Creation

Ecclesiastical History of the People of the Angles

Quoted from the edition: Venerable Bede. Church History of the People of the Angles (translated by V. V. Erlikhman). St. Petersburg. Aletheia. 2001

The Father of English History

Vadim Erlikhman

I. The Life and Works of Master Bede

In completing his Ecclesiastical History of the People of the Angles in 731 A.D., the monk Bede of the Northern English monastery of Yarrow could count on the grateful memory of posterity. Unlike the anonymous chroniclers, who diligently supplemented the records of their predecessors with their own, he rightly put his name on an unprecedented work – the first history of England. True, he himself did not value this work very highly – in the list of his works given at the end of the History, it stands at the very end, giving way to commentaries on the Holy Scriptures. Their Bede composed his whole life "for his own good and for the benefit of the brethren" [2] – few of those who entered the monastery knew Latin, and he considered it his duty to enlighten and instruct the novices. For the same purpose, he translated the Symbol of Faith and the main prayers into his native Anglo-Saxon language, and just before his death he began to translate the Gospel of John.
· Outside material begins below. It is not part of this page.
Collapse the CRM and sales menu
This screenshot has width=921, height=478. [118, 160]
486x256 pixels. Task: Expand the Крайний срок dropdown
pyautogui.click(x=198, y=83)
For the sake of enlightenment and instruction, he also wrote treatises on chronology, natural history, and versification. For this purpose, he wrote the History, which was the result of his many years of difficult work. By his own admission, he drew material for it "from all trustworthy sources" [3]. These sources were divided into three main groups: the writings of historians of late antiquity and the early Middle Ages, the writings of the Church Fathers, and oral traditions reported to him by numerous informants from different parts of Britain. Bede was able to combine all this mosaic of facts and legends with a rare art for his time into a single picture of the history of his native island. Such diverse topics as the miracles of saints, wars and alliances of kings, natural phenomena and even the behavior of animals, he covered with the same skill of storytelling and common sense. The vivid pictures of the past of England painted by him were included in school anthologies. In addition, Beda possessed the most important property for a historian – the ability to single out the main thing in the chaos of written and oral evidence and to combine the facts obtained into a single cause-and-effect chain.

It is no coincidence that "History", like its author, was waiting for great fame. Immediately after writing, it began to be copied in monastic scriptoriums in England, and then in other countries. Almost 160 manuscripts of Bede's work have survived to this day, which in itself speaks of his enormous popularity in the Middle Ages. In addition, four of these manuscripts date back to the eighth century, that is, they were written by the author's contemporaries or even by his disciples. Most manuscripts have unusually few errors [4]; This suggests that their copying was entrusted to the best scribes. In 880, King Alfred the Great of England, a patriot and educator, had Bede's work translated into Anglo-Saxon as one of the four books "most necessary for all men" [5]. The "History" was not forgotten even after the invention of printing; it was one of the first books published in the 1470s by the famous Strasbourg printer Heinrich Eggenstein. Then there were dozens of publications, translations into different languages, detailed scientific research, and now the "History" still occupies an honorable place not only in the tablets of science, but also on the shelves of bookstores. Perhaps the monk from Yarrow himself would be pleased with such a result of his work.